Mars' range of orbital parameters and their effect on climate

Mars' range of orbital parameters and their effect on climate
Mars' range of orbital parameters and their effect on climate This chart shows how Mars' climate is affected by its orbital parameters. The x-axis represents axial tilt, from vertical (0 degrees) up to its maximum, a nearly horizontal 80 degrees. The y-axis represents the shape of the orbit, from circular (eccentricity of 0) to increasingly elliptical (eccentricity of 0.16). Courtesy Edwin Kite

The black diamond indicates Mars' current orbital parameters. The yellow-red-black gradient indicates the likelihood of that particular combination of obliquity and eccentricity over the course of Mars' orbital evolution. Note that Mars' median orbital parameters include a tilt of more than 45 degrees -- much more than the current value -- while the median eccentricity is only slightly less than the current value.

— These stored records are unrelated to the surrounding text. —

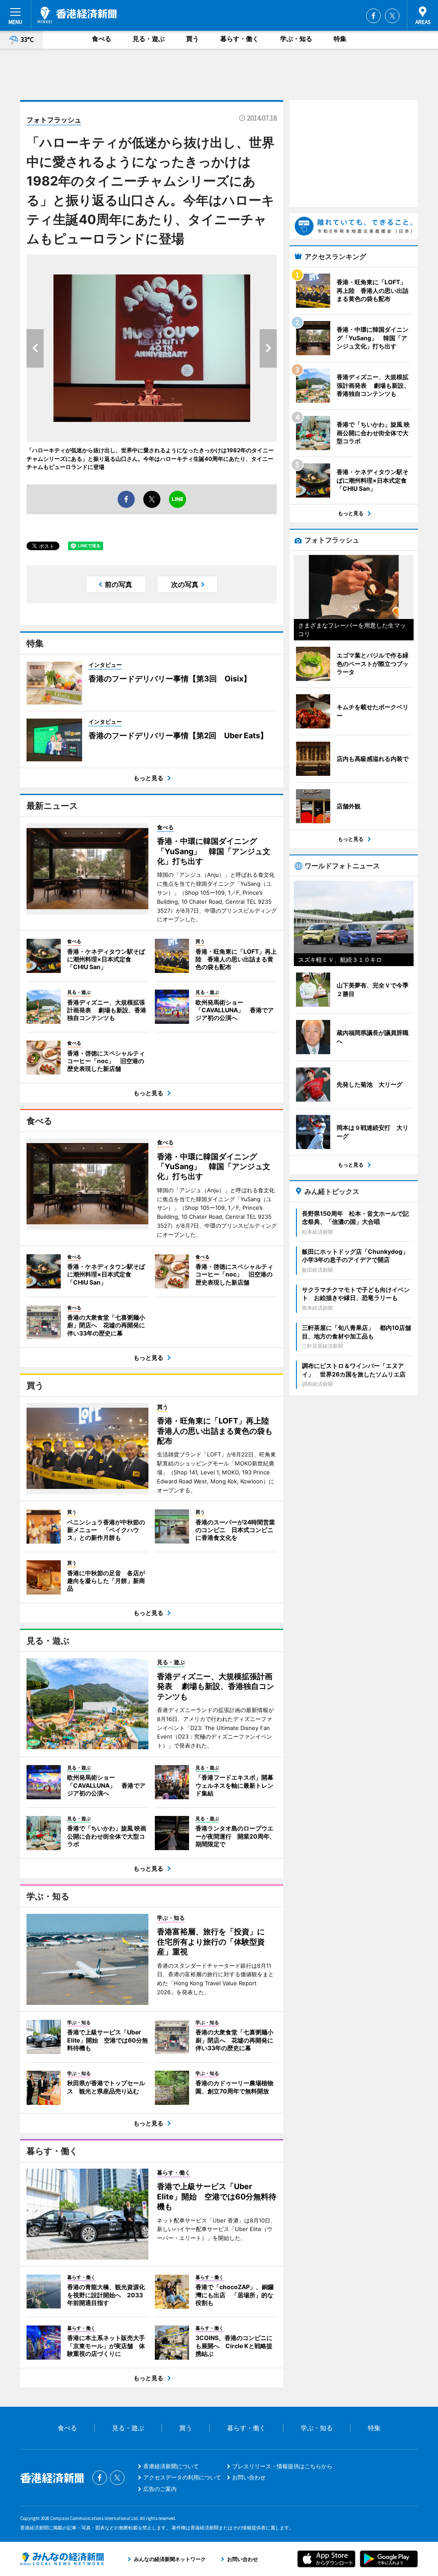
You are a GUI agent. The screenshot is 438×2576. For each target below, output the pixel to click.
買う (192, 39)
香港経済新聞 (77, 15)
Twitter (392, 16)
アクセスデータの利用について (182, 2477)
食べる (101, 39)
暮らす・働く (239, 39)
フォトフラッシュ (54, 119)
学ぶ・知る (296, 39)
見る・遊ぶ (149, 39)
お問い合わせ (249, 2477)
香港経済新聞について (171, 2466)
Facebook (373, 16)
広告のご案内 (160, 2488)
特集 (340, 39)
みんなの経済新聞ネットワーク (62, 2558)
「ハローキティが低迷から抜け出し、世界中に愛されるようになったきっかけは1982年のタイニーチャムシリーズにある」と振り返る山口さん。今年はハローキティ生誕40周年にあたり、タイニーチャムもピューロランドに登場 (150, 458)
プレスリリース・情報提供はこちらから (282, 2466)
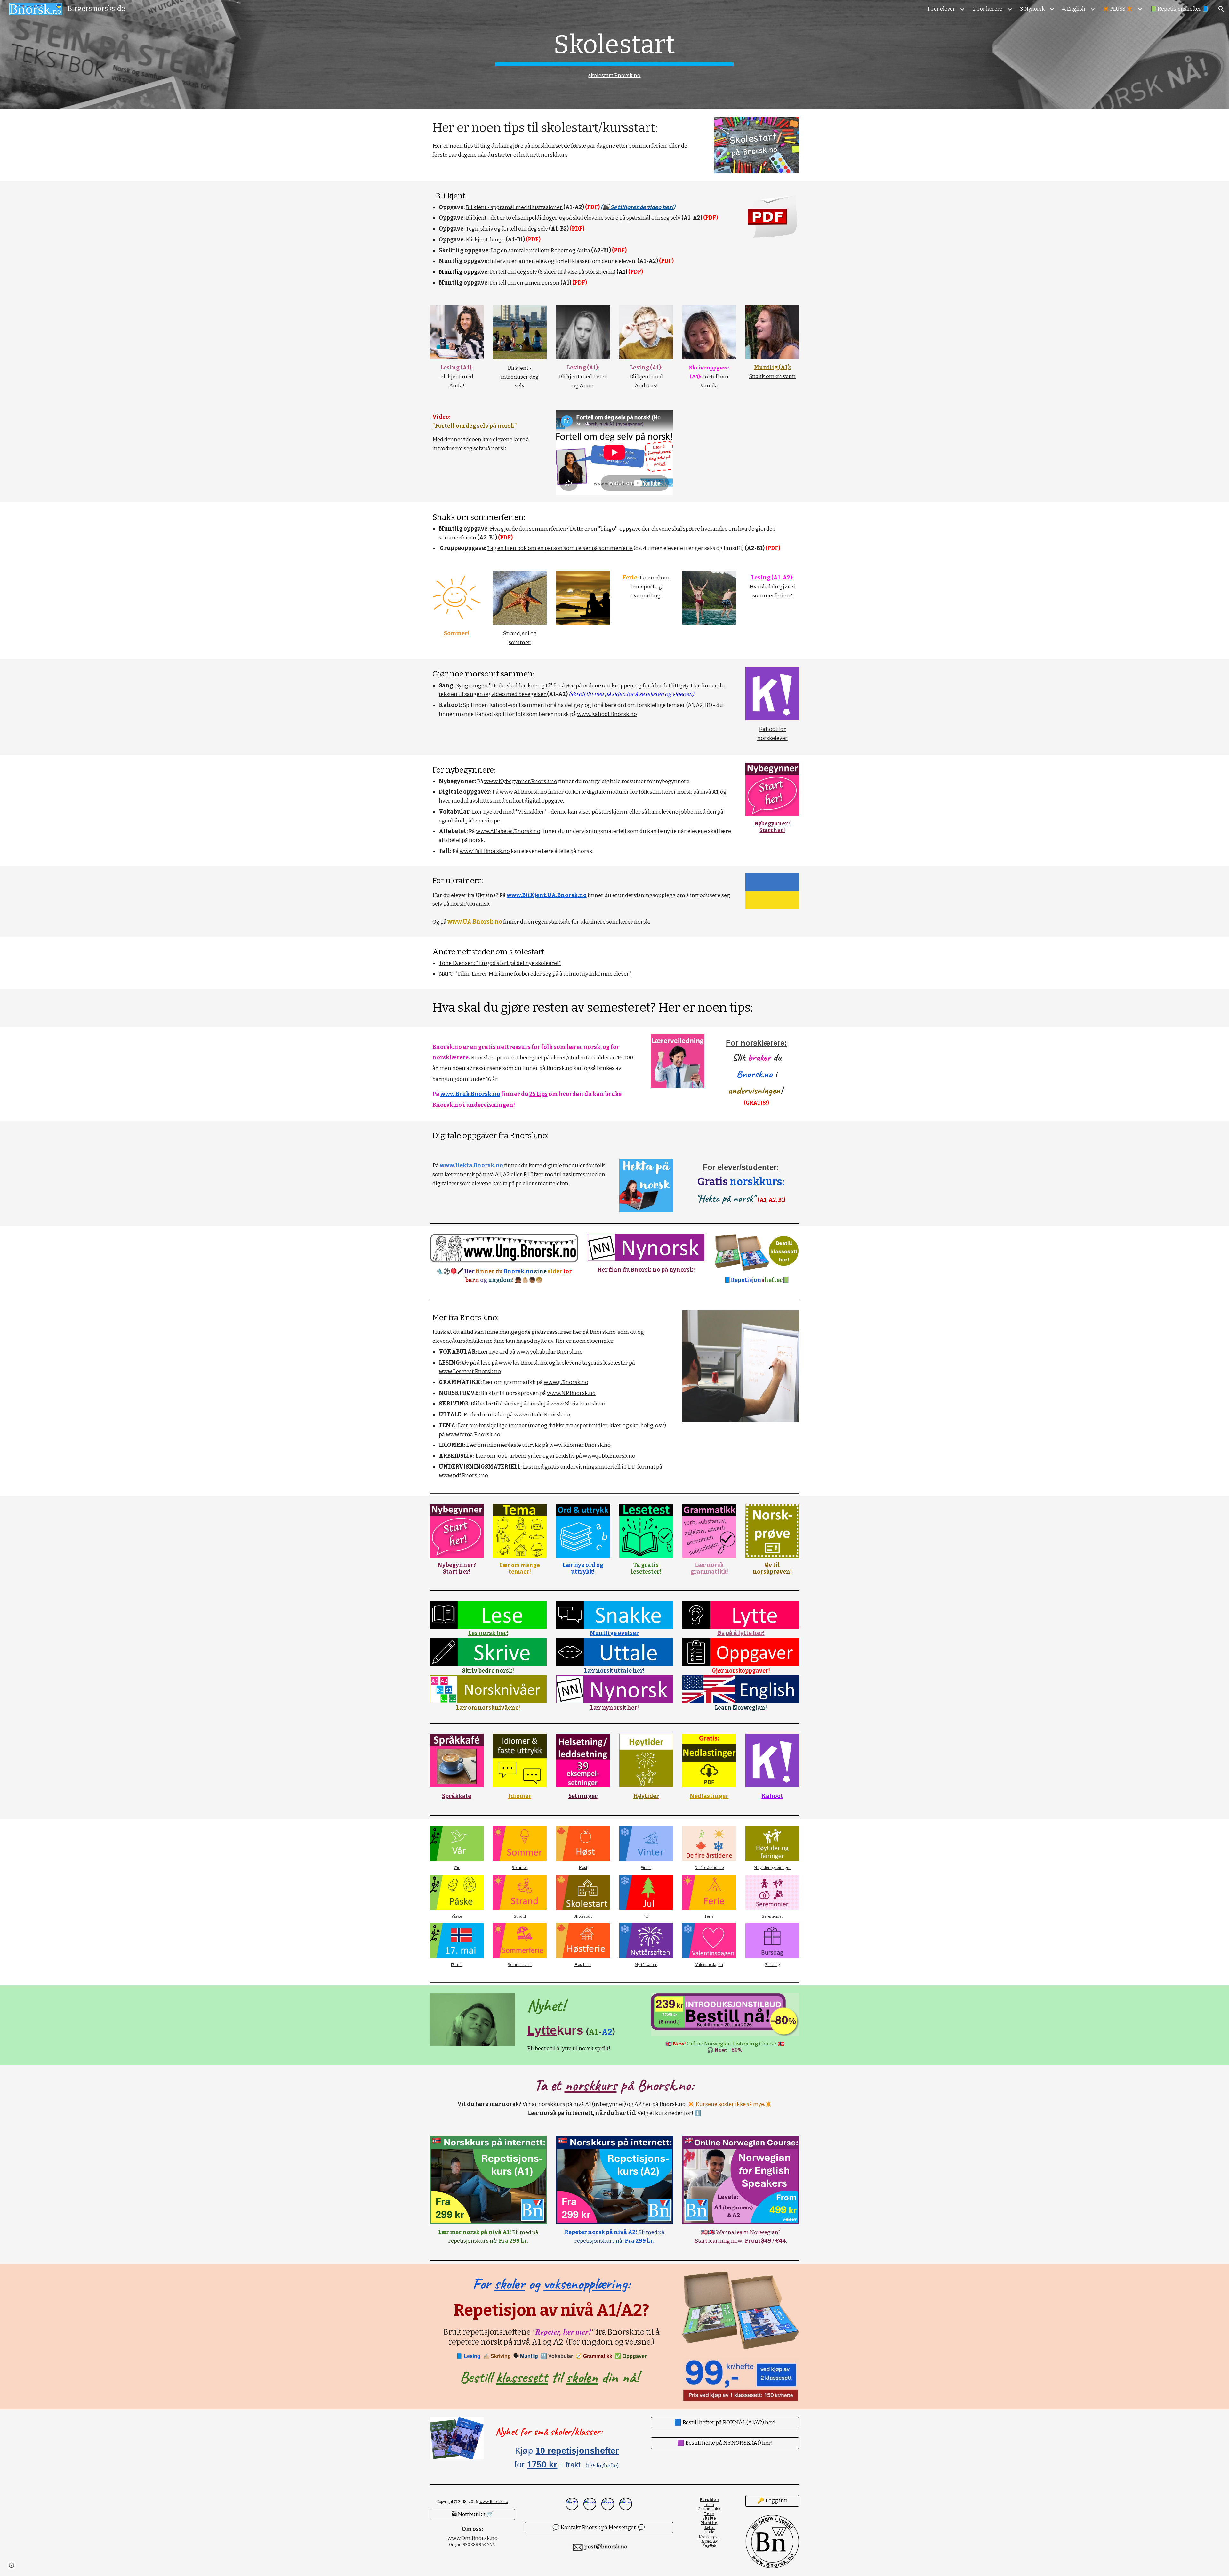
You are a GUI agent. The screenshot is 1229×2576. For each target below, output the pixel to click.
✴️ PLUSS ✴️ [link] (1118, 9)
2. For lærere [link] (987, 9)
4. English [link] (1073, 9)
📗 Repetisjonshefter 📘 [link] (1179, 9)
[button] (1221, 9)
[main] (614, 55)
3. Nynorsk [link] (1032, 9)
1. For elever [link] (941, 9)
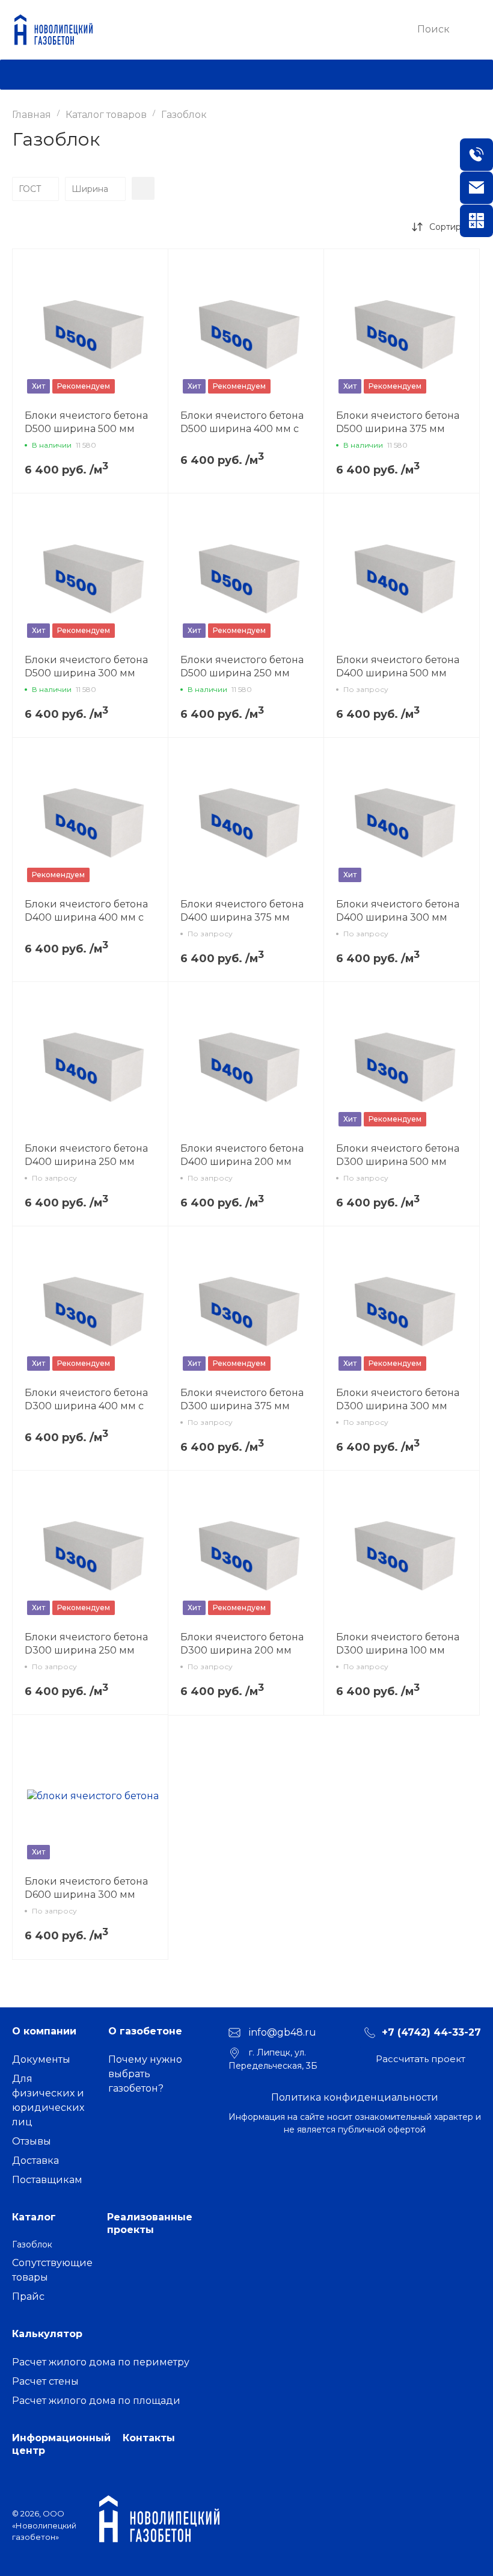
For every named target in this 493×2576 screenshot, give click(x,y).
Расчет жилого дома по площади (96, 2400)
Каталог (34, 2217)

According to the climate model published in the paper "Seasonal melting and the formation of sedimentary rocks on Mars, with predictions for the Gale Crater mound", for tilt under 40 degrees, when there is snow or ice on Mars, it tends to be stable at the winter poles, as it is today. When tilt is greater than 40 degrees -- which, as you can see from the diagram, is most of the time -- snow or ice is most likely to be found near the equator.

Earth's orbital parameters vary over a much narrower range than Mars'; they are represented by the blue box on this diagram.